Column 11: Sorting

How should you sort a sequence of records into order? The answer is usually easy: Use a library sort function. We took this approach in Solution 1.1 and twice in the anagram program in Section 2.8. Unfortunately, this plan doesn’t always work. Existing sorts may be cumbersome to employ or too slow to solve a particular problem (as we saw in Section 1.1). In such cases, a programmer has no choice but to write a sort function.

11.1 Insertion Sort

Insertion Sort is the method most card players use to sort their cards. They keep the cards dealt so far in sorted order, and as each new card arrives they insert it into its proper relative position. To sort the array x[n] into increasing order, start with the first element as the sorted subarray x[0..0] and then insert the elements x[1], ..., x[n – 1], as in this pseudocode.

for i = [1, n)
    /* invariant: x[0..i-1] is sorted */
    /* goal: sift x[i] down to its
         proper place in x[0..i] */

The following four lines show the progress of the algorithm on a four-element array. The “|” represents the variable i; elements to its left are sorted, while elements to its right are in their original order.

3|1 4 2
1 3|4 2
1 3 4|2
1 2 3 4|

The sifting is accomplished by a right-to-left loop that uses the variable j to keep track of the element being sifted. The loop swaps the element with its predecessor in the array as long as there is a predecessor (that is, j>0) and the element hasn’t reached its final position (that is, it is out of order with its predecessor). Thus the entire sort is isort 1:

for i = [1, n)
    for (j = i; j > 0 && x[j-1] > x[j]; j--)
        swap(j-1, j)

For those rare times when I need to write my own sort, that’s the first function I try; it’s just three straightforward lines.

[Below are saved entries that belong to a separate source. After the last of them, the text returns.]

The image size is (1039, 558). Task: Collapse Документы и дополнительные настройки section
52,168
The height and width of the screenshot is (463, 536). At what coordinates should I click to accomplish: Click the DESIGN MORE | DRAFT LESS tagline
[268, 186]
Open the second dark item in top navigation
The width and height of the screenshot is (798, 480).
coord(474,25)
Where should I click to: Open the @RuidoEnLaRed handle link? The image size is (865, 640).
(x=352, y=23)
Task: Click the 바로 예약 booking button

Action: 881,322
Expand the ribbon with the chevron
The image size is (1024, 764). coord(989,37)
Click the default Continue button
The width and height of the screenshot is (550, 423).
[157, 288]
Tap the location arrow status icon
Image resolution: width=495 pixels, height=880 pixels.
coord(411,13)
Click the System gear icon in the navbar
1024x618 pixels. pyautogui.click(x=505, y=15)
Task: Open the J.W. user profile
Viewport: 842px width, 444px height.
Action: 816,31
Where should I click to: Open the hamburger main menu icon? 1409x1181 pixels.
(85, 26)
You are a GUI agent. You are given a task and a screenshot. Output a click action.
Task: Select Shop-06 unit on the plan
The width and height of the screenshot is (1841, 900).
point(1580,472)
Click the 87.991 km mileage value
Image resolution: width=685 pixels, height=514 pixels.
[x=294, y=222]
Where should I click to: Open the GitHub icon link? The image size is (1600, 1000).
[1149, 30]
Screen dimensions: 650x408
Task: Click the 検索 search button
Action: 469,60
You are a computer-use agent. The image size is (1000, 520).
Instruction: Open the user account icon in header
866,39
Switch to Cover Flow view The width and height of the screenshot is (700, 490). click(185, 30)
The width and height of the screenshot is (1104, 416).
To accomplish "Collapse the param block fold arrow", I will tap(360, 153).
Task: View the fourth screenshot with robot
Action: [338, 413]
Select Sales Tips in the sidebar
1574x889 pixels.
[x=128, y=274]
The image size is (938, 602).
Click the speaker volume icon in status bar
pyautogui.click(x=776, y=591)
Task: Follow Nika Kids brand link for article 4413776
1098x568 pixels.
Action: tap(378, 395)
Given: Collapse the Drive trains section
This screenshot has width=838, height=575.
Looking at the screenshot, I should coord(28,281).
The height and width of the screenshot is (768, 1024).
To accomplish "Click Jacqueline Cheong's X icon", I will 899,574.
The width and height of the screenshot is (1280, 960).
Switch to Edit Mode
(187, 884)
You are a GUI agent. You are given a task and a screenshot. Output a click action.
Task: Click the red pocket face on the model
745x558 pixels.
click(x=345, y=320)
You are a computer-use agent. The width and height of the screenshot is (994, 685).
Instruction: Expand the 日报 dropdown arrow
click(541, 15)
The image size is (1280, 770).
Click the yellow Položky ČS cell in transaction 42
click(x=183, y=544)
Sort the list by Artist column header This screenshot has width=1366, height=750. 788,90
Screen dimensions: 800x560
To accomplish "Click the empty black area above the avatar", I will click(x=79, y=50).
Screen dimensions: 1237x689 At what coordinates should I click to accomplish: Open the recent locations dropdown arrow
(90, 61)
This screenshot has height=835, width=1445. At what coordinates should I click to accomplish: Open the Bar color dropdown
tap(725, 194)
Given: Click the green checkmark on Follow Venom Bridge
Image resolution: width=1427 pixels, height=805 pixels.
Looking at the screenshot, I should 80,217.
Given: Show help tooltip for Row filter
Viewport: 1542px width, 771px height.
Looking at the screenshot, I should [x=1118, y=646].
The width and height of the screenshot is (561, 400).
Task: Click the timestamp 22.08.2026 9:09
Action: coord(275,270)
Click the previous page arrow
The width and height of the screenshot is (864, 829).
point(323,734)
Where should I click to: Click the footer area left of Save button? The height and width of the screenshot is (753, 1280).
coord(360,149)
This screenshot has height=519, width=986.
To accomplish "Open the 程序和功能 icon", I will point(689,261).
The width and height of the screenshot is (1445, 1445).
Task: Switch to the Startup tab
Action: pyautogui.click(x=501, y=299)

Programmers inclined to tuning code might be uncomfortable with the swap function call in the inner loop. We can perhaps speed up the code by writing the function body inline, though many optimizing compilers will do this for us. We replace the function with this code, which uses the variable t to exchange x[j] and x[j – 1].

t = x[j];  x[j] = x[j-1];  x[j-1] = t

On my machine, isort 2 takes about one third the time of isort 1.

This change opens the door for another speedup. Because the variable t is assigned the same value over and over (the value originally in x[i]), we can move the assignments to and from t out of the loop, and change the comparison to yield isort 3:

for i = [1, n)
    t = x[i]
    for (j = i; j > 0 && x[j-1] > t; j--)
        x[j] = x[j-1]
    x[j] = t

This code shifts elements right by one position so long as t is less than the array value, and finally moves t into its correct position. This five-line function is a little more subtle than its predecessors, but on my system it runs about fifteen percent faster than the isort 2 function.

On random data as well as in the worst case, the run time of Insertion Sort is proportional to n2. Here are the run times of the three programs when their inputs are n random integers:

Image

The third sort takes a few milliseconds to sort n = 1000 integers, a third of a second to sort n = 10,000 integers, and almost an hour to sort a million integers. We’ll soon see code to sort a million integers in under a second. If the input array is already almost sorted, though, Insertion Sort is much faster because each element sifts down just a short distance. An algorithm in Section 11.3 exploits exactly this property.

11.2 A Simple Quicksort

This algorithm was described by C. A. R. Hoare in his classic paper “Quicksort” in the Computer Journal 5, 1, April 1962, pp. 10-15. It uses the divide-and-conquer approach of Section 8.3: to sort an array we divide it into two smaller pieces and sort those recursively. For instance, to sort the eight-element array

Image

we partition it around the first element (55) so that all elements less than 55 are to the left of it, while all greater elements are to its right

Image

If we then recursively sort the subarray from 0 to 2 and the subarray from 4 to 7, independently, the entire array is sorted.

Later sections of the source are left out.